That Viral ‘Be A Lady’ Video W/ Cynthia Nixon Is Selling A Conflicting Message On Cool Girls

A new video starring Cynthia Nixon narrating a piece of writing from Camille Rainville is going viral. The video, called Be A Lady, has Nixon reading out an endless and contradictory list of messages women and girls are told from pretty much puberty: “Be experienced. Be sexual. Be innocent. Be dirty. Be sexy. Be the cool girl. Don’t be like the other girls.”

It’s a phenomenal video, based on a powerful piece of writing from 2017 called Be A Lady, They Said. Nixon, famous from Sex and The City and more recently from her activism and unsuccessful bid for New York governor, is both the perfect person to narrate this video and sells the absolute hell out of the message.

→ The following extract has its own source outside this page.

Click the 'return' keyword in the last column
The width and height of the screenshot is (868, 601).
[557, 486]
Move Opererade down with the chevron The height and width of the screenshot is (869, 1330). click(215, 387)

“Be a lady, they said,” she says, staring down the camera.

“Don’t be too fat. Don’t be too thin. Don’t be too large. Don’t be too small. Eat up. Slim down. Stop eating so much. Don’t eat too fast. Order a salad. Don’t eat carbs. Skip dessert. You need to lose weight. Fit into that dress. Go on a diet. Watch what you eat. Eat celery. Chew gum. Drink lots of water. You have to fit into those jeans. God, you look like a skeleton. Why don’t you just eat?”

The video appears to be promotional material for Girls Girls Girls, a magazine promising to “bring back a time when women in fashion were all about the polish, the luxury and the total fantasy”. Many of the images used in the video are photoshoots from the magazine itself, and somewhat dilute the message. The video is powerful, but it’s not clear how the magazine is working to promote the message from the video. If anything, it looks like it’s working against it.

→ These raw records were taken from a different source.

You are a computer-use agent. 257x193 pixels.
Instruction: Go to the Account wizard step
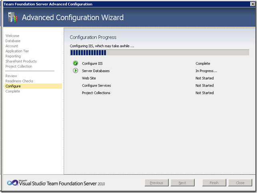[x=12, y=46]

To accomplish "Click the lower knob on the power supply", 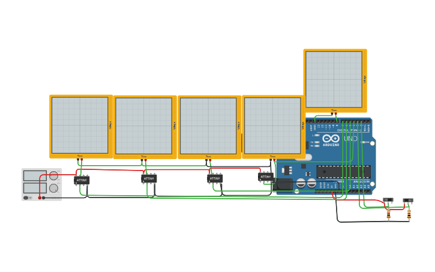I will click(x=53, y=188).
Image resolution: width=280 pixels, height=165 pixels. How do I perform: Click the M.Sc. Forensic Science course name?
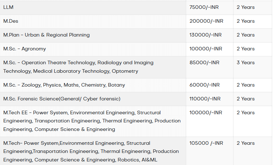(62, 99)
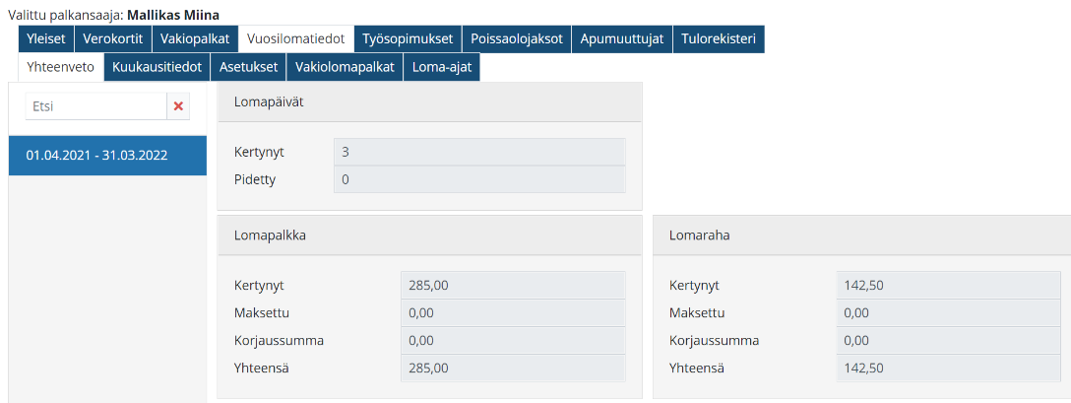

The video has been viewed more than two million times, and is clearly working for the magazine – it celebrated achieving more than 100,000 Instagram followers off the back of it. (The mag’s follower count is now sitting at more than 140,000.) The Girls Girls Girls URL goes only to the video, so it’s not clear here if there’s additional messaging outside of it.

There’s no doubt it’s a powerful message – that’s clear from the writing and Nixon’s delivery. The inclusion of well-known figures like Alexandria Ocasio-Cortez and Donald Trump, as well as iconic characters like Regina George from Mean Girls and Claire Underwood from House of Cards, and real tabloid covers, firmly brings this into 2020 while looking back at messages women have been sold. There’s powerful Tumblr-esque imagery in here, too: breast cancer scars, anal bleaching, pubic hair, young girls in high heels.

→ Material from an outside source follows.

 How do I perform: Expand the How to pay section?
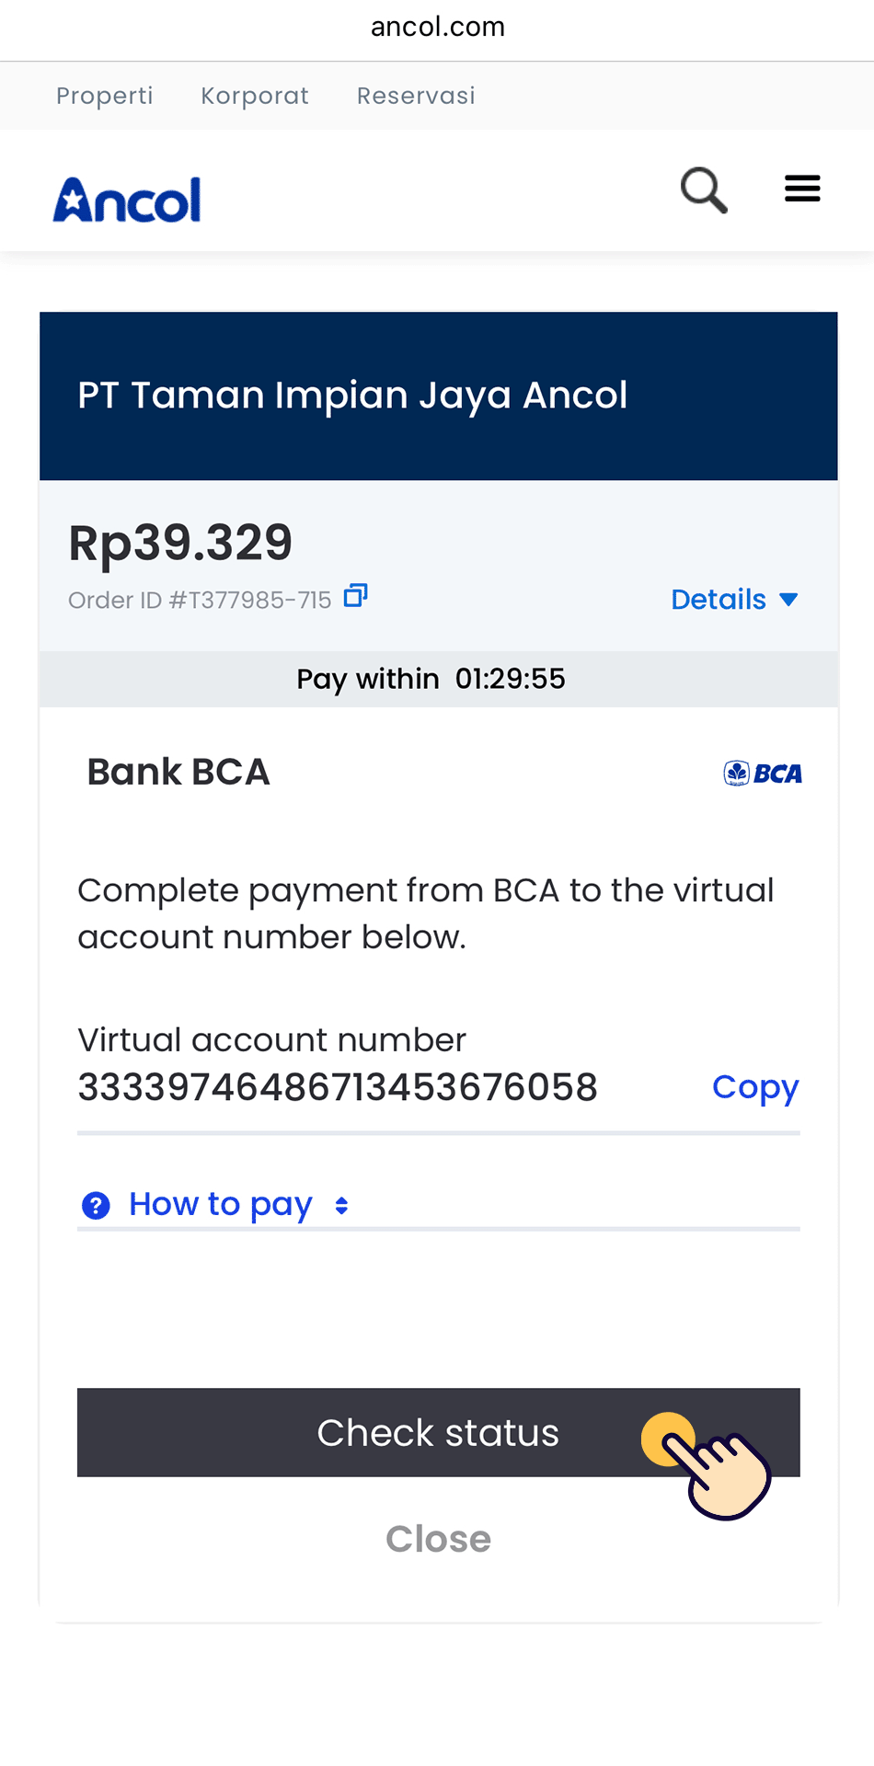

But if the message from this video is that women face conflicting messages their entire lives – to be small, but not too small; to be sexual, but not slutty; be beautiful (by white, Western standards), but not by trying too hard – then this video is only adding to the mixed messages. Is it trying to fight against these standards? Or merely upholding them?

Mocking the “be the cool girl, not like the other girls” message is a lot more powerful when you’re not also promoting and profiting off the cool girl image.

Correction: an earlier version of this piece said it was unclear if Rainville had been credited for her words. She has been, and was involved in the project. PTV regrets the error.